Читатель будущий, отделив и отвергнув ненужную ему лирику Чехова, найдет под ней подлинный, первоначальный двигатель чеховского творчества — эпос. Под упадочными «настроениями», созданными не столько самим Чеховым, сколько чеховщиной, он найдет более жизненную философию, самовозникающую из всякого эпоса, потому что эпос по самой природе своей всегда жизнен, хотя бы даже материал, из которого он воссоздан, был мертв. Мертвенные герои Чехова будущему читателю будут повествовать о жизни.
Примечания
Впервые: Возрождение. [Париж], 1929. 15 июля. Печатается по: Ходасевич В. Колеблемый треножник: Избранное. М., 1991. С. 249—252.

* Исходные материалы:
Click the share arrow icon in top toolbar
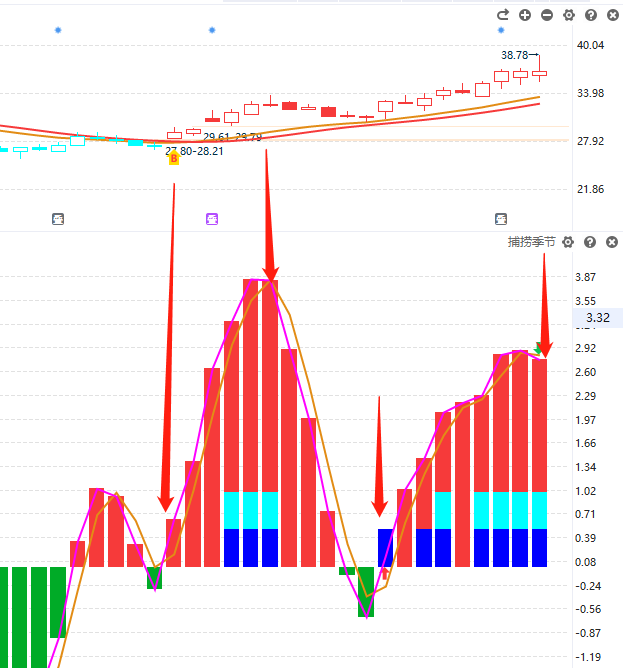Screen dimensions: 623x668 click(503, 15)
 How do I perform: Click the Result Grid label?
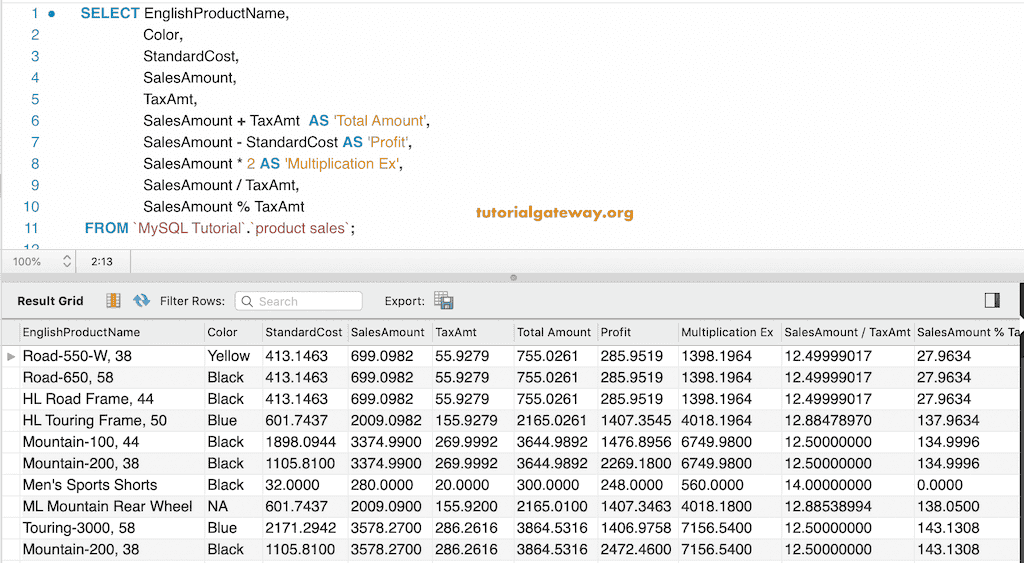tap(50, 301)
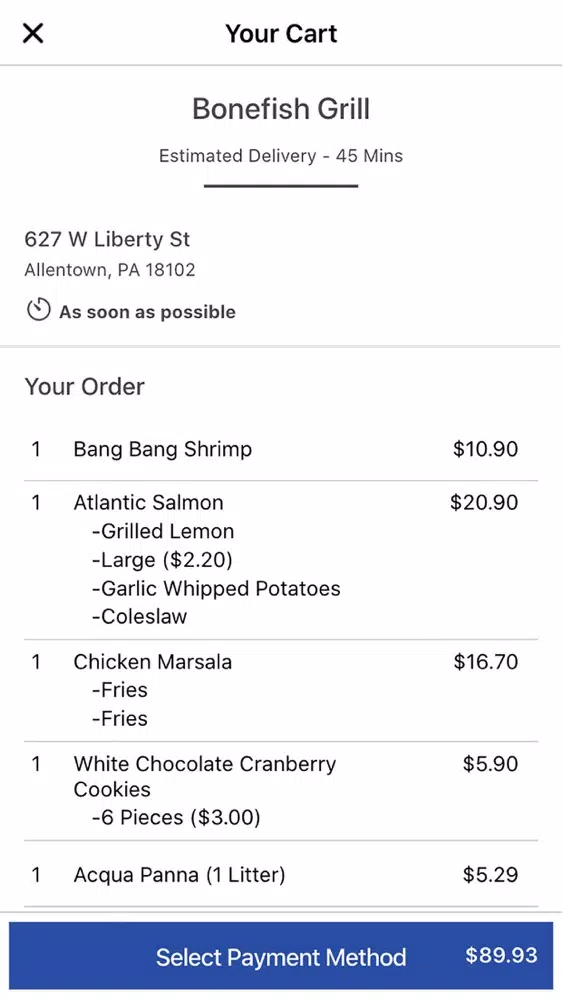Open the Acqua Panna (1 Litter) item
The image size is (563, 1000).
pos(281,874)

* Рабочее задание 1:
Воспроизведите слово в слово фрагмент текста о Чехове, который открывается словами «Читатель будущий, отделив» и завершается словами «повествовать о жизни.».
* Рабочее задание 2:
Перескажите текст о Чехове в двух предложениях.
Строки взяты из другого источника.

* Результат задания 1:
Читатель будущий, отделив и отвергнув ненужную ему лирику Чехова, найдет под ней подлинный, первоначальный двигатель чеховского творчества — эпос. Под упадочными «настроениями», созданными не столько самим Чеховым, сколько чеховщиной, он найдет более жизненную философию, самовозникающую из всякого эпоса, потому что эпос по самой природе своей всегда жизнен, хотя бы даже материал, из которого он воссоздан, был мертв. Мертвенные герои Чехова будущему читателю будут повествовать о жизни.

* Результат задания 2:
Будущий читатель отбросит ненужную ему лирику Чехова и найдет под ней подлинный двигатель его творчества — эпос, а под упадочными «настроениями», созданными скорее чеховщиной, чем самим Чеховым, — более жизненную философию, ведь эпос по своей природе всегда жизнен. Поэтому мертвенные герои Чехова будут повествовать будущему читателю о жизни.